> _DATASET_
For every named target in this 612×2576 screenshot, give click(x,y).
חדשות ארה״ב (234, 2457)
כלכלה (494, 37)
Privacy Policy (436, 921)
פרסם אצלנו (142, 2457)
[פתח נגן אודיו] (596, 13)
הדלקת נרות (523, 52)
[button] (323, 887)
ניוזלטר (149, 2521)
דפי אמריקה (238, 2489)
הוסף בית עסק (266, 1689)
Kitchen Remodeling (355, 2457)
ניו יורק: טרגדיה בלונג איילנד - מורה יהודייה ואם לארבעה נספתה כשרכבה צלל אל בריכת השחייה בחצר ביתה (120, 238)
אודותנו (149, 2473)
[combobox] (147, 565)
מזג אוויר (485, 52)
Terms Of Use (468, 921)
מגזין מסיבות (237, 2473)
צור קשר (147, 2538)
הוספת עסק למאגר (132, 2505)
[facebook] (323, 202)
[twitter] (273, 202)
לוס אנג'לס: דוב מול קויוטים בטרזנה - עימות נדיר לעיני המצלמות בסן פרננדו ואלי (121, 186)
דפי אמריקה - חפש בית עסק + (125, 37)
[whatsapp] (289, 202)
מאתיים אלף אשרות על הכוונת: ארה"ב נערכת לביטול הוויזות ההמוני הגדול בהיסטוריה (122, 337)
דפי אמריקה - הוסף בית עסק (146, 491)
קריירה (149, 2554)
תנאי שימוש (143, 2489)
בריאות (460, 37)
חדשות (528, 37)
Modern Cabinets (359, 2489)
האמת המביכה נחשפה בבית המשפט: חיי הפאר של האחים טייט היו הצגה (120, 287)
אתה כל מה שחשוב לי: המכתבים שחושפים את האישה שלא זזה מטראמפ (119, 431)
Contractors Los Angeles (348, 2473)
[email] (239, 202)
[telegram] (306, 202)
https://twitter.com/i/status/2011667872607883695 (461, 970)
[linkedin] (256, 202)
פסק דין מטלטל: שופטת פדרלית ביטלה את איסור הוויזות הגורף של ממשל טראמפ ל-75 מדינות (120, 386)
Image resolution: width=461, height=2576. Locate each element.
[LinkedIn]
--
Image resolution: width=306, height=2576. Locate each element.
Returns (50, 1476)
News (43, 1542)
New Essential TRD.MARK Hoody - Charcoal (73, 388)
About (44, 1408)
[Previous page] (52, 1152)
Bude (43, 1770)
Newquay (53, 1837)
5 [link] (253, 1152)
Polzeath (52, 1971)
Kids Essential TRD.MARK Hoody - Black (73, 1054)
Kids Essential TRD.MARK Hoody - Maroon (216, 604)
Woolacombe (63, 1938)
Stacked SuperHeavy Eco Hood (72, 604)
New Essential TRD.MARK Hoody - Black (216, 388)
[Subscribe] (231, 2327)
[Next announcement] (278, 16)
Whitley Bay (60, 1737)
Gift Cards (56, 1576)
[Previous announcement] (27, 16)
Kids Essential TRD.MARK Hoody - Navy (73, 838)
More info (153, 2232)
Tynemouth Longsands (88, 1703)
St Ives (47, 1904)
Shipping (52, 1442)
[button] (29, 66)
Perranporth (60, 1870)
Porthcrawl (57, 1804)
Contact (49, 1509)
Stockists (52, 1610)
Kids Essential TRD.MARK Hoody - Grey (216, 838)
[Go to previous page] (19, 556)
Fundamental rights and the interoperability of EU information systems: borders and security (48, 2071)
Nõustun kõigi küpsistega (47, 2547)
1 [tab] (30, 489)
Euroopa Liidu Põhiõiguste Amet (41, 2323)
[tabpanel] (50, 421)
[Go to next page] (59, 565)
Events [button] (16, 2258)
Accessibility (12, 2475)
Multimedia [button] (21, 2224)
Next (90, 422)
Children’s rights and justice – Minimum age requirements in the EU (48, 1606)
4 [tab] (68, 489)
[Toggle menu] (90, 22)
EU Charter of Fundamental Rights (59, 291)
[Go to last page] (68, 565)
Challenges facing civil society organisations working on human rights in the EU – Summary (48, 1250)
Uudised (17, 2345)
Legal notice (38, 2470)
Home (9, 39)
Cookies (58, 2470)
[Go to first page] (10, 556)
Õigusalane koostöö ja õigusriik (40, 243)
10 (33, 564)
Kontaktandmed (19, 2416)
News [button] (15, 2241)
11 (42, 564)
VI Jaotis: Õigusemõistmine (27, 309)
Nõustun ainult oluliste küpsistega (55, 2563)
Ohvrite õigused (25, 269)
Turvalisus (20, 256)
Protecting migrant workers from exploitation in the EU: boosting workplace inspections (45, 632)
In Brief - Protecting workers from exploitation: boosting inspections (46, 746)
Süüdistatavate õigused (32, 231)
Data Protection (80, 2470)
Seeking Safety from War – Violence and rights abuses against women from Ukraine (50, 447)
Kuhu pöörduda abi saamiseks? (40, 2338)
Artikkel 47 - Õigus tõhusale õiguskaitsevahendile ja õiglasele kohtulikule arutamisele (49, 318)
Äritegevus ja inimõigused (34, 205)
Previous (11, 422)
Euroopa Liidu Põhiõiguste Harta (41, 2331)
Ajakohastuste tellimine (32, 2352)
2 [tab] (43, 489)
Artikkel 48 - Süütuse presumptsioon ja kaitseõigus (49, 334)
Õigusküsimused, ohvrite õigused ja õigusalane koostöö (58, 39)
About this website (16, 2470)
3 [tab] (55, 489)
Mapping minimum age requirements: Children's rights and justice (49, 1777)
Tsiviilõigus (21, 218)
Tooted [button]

> _TASK BRIEF_
Lines wanted from the listing above: the line with "Next (90, 422)" up to and including the line with "11 (42, 564)". Please write them out exactly, adding nothing else.

> _EXPECTED ANSWER_
Next (90, 422)
Children’s rights and justice – Minimum age requirements in the EU (48, 1606)
4 [tab] (68, 489)
[Toggle menu] (90, 22)
EU Charter of Fundamental Rights (59, 291)
[Go to last page] (68, 565)
Challenges facing civil society organisations working on human rights in the EU – Summary (48, 1250)
Uudised (17, 2345)
Legal notice (38, 2470)
Home (9, 39)
Cookies (58, 2470)
[Go to first page] (10, 556)
Õigusalane koostöö ja õigusriik (40, 243)
10 (33, 564)
Kontaktandmed (19, 2416)
News [button] (15, 2241)
11 (42, 564)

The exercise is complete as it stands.